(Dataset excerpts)
□ □ □ □ □ □ □

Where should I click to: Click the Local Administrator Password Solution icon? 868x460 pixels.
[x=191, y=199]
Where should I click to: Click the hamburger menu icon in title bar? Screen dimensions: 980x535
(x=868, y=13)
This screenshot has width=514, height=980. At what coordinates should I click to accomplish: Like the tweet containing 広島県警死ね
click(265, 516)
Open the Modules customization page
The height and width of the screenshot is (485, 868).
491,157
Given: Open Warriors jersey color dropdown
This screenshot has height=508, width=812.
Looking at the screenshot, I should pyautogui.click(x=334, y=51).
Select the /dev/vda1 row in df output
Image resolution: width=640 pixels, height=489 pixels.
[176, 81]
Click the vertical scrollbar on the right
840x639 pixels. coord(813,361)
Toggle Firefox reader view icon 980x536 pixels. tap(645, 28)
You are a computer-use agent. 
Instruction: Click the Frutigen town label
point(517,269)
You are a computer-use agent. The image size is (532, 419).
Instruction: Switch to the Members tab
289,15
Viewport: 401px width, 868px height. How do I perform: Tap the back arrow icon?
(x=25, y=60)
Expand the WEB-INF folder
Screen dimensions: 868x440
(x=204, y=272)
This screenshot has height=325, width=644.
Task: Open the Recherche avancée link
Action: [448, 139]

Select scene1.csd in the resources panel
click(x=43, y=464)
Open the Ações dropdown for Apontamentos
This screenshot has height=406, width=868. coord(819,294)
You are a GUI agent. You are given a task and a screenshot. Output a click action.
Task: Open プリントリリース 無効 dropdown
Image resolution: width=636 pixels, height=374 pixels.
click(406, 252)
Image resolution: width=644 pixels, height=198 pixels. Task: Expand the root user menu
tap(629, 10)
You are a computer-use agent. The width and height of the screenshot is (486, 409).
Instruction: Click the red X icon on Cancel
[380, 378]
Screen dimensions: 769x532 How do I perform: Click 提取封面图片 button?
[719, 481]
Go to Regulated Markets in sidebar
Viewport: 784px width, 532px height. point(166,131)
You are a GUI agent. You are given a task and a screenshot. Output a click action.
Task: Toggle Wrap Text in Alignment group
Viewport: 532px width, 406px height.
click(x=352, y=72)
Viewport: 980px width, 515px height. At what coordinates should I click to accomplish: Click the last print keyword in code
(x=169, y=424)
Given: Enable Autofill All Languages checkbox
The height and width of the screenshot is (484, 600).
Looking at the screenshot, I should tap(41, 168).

□ □ □ □ □ □ □

▶ [EXERCISE DIRECTIONS] After reading the data above, return it verbatim in full.

▶ [EXERCISE RESULT]
Where should I click to: Click the Local Administrator Password Solution icon? 868x460 pixels.
[x=191, y=199]
Where should I click to: Click the hamburger menu icon in title bar? Screen dimensions: 980x535
(x=868, y=13)
This screenshot has width=514, height=980. At what coordinates should I click to accomplish: Like the tweet containing 広島県警死ね
click(265, 516)
Open the Modules customization page
The height and width of the screenshot is (485, 868).
491,157
Given: Open Warriors jersey color dropdown
This screenshot has height=508, width=812.
Looking at the screenshot, I should pyautogui.click(x=334, y=51).
Select the /dev/vda1 row in df output
Image resolution: width=640 pixels, height=489 pixels.
[176, 81]
Click the vertical scrollbar on the right
840x639 pixels. coord(813,361)
Toggle Firefox reader view icon 980x536 pixels. tap(645, 28)
You are a computer-use agent. 
Instruction: Click the Frutigen town label
point(517,269)
You are a computer-use agent. The image size is (532, 419).
Instruction: Switch to the Members tab
289,15
Viewport: 401px width, 868px height. How do I perform: Tap the back arrow icon?
(x=25, y=60)
Expand the WEB-INF folder
Screen dimensions: 868x440
(x=204, y=272)
This screenshot has height=325, width=644.
Task: Open the Recherche avancée link
Action: [448, 139]

Select scene1.csd in the resources panel
click(x=43, y=464)
Open the Ações dropdown for Apontamentos
This screenshot has height=406, width=868. coord(819,294)
You are a GUI agent. You are given a task and a screenshot. Output a click action.
Task: Open プリントリリース 無効 dropdown
Image resolution: width=636 pixels, height=374 pixels.
click(406, 252)
Image resolution: width=644 pixels, height=198 pixels. Task: Expand the root user menu
tap(629, 10)
You are a computer-use agent. The width and height of the screenshot is (486, 409).
Instruction: Click the red X icon on Cancel
[380, 378]
Screen dimensions: 769x532 How do I perform: Click 提取封面图片 button?
[719, 481]
Go to Regulated Markets in sidebar
Viewport: 784px width, 532px height. point(166,131)
You are a GUI agent. You are given a task and a screenshot. Output a click action.
Task: Toggle Wrap Text in Alignment group
Viewport: 532px width, 406px height.
click(x=352, y=72)
Viewport: 980px width, 515px height. At what coordinates should I click to accomplish: Click the last print keyword in code
(x=169, y=424)
Given: Enable Autofill All Languages checkbox
The height and width of the screenshot is (484, 600).
Looking at the screenshot, I should tap(41, 168).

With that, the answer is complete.